The problem of domestic abuse in the offices of 345 Park Avenue in Manhattan -- the NFL's headquarters, is like a lingering BM in a half-bath -- and the stink isn't going away anytime soon, if ever.
The NFL, the game we love, is violent. We know this. It promotes violence. We know this. It rewards players for being violent, we also know this thanks to the uncovering of the New Orleans Saints bounty program (a program not specific to just the Saints). And over the past thirty years, its players have gradually morphed into looking more and more like superheroes rather than football players.
NFL Films, the docudrama in-house production company, was used as a way to help promote the sport and to spread it's growth across the country. It showcased the game's greatest moments, the game's funniest bloopers (insert ascending and descending whistle effect), but more prominently, the game's most violent and brutal hits, celebrating helmets flying off mid-tackle, mouthpieces disintegrating into blades of grass, noses bloodied and crooked, and the iconic two tackles meeting head on at the line of scrimmage like two rams battling atop a mountain, their breathe frosting in the cold weather. Every one of these captured moments beautifully and perfectly synced to symphonies, the moment of impact between two gargantuan men coinciding with the crescendo, the crash of cymbals and the thunder of the timpani, giving the viewer at home a heavy dose of testosterone and the full sense of power and violence.
In the U.S., violence and culture go together like naked selfies and being hacked. Up until a few years ago, ESPN aired segments called "Jacked Up" on their Monday Night Football pre-game show, showcasing the week's biggest and hardest hits by having ex-players turned expert analysts obnoxiously scream "JACKED UP!" at the exact moment a player got hit by a defensive back. After the cumulative effects that these hits had on the brain began making its way into the public conversation, the segment was discontinued as it was seen as promoting violence and not in the best interest.
But promoting violence is what the NFL does. It is, after all, what separated the sport from the other major three in this country, leading to the surge of viewership in the 1990s. It wasn't just a difference in sports viewing, it's the violence itself that Americans love. See the UFC and USA Rugby, for example. Executives have recognized this, and it's why UFC and MMA popularity has surged with the under 35 male demographic. The USA Sevens, the annual rugby tournament which NBC Sports owns the T.V. broadcast rights, is particularly brutal, and went from airing eight hours of live coverage in 2011 to sixteen hours of live coverage just last year. Ratings continue to increase each year and has even beaten out other major sports in major markets around the country.
But the NFL succeeded in its broader goal which was tailoring the sport and its violence to the average male. The average male, who is innately violent by nature. Add your gladiator mentality, steroids, and the idea that weakness somehow makes you less of a man, and it's why violence, whether inflicted by the player on the field, or worse, by the player in the bedroom, will never change. Never.
Richard Wrangham, a Professor of Biological Anthropology at Harvard University, believes violence is innate in all primates, especially in our early hunter/gatherer ancestors, saying, "those (hunter/gatherers) that are in close contact with neighboring hunter/gatherer societies of different languages are always found to be so violent with each other that there were frequent kills of each other... there is a lot of inherent propensity of violence in humans."

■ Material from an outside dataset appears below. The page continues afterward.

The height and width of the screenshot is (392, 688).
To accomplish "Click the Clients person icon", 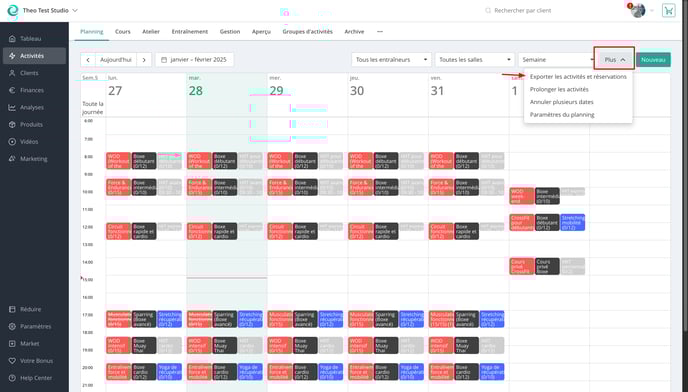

As Sports Illustrated points out, from January 1, 2012, to September 11, 2014, "31 NFL players were arrested on charges involving domestic violence, battery, assault and murder." Benjamin Morris over at FiveThirtyEight did a whole breakdown on the comparative statistics on arrests of NFL players to those of the general public, in similar age groups. Though he concluded that violent arrests of NFL players were below the national average (one reason why was that the NFL is a more affluent group, with the poverty rate at or near zero), NFL players had a much higher domestic violence arrest rate relative to the national average of males between the ages of 25-29 -- 55.4 percent to be exact. And that number is more than four times the NFL's number of total arrests (These numbers reflect arrests only and not convictions).
The NFL's history of handling and dealing with domestic violence, and more specifically women, is shameful. It parades its sideline reporters as anything but sideline reporters, essentially forcing them to fit a certain mold that is prized by the superficial guy on the couch with his burger and beer. It doesn't pay its cheerleaders. And it's why we saw Faith Hill and her leather boots singing the lead-in song to the NFL's most popular viewing night -- Sunday Night. Hill was recently replaced by a younger version of Faith Hill called Carrie Underwood (dressed similarly).
Why then was I surprised that the NFL swept the Ray Rice incident under the rug, along with the other 31 arrests for domestic violence?
Never mind that the sideline reporter is going to be harassed by a section of men that have been drinking since 10 a.m.. Never mind that she'll have unwanted pictures taken of her legs and and other body parts, only to be uploaded and posted to some bro website so that 22-year-old frat boys can anonymously comment and rate her body.
Nevermind all of that. Just buy your pink jersey and pink beer koozie to match, and enjoy the game.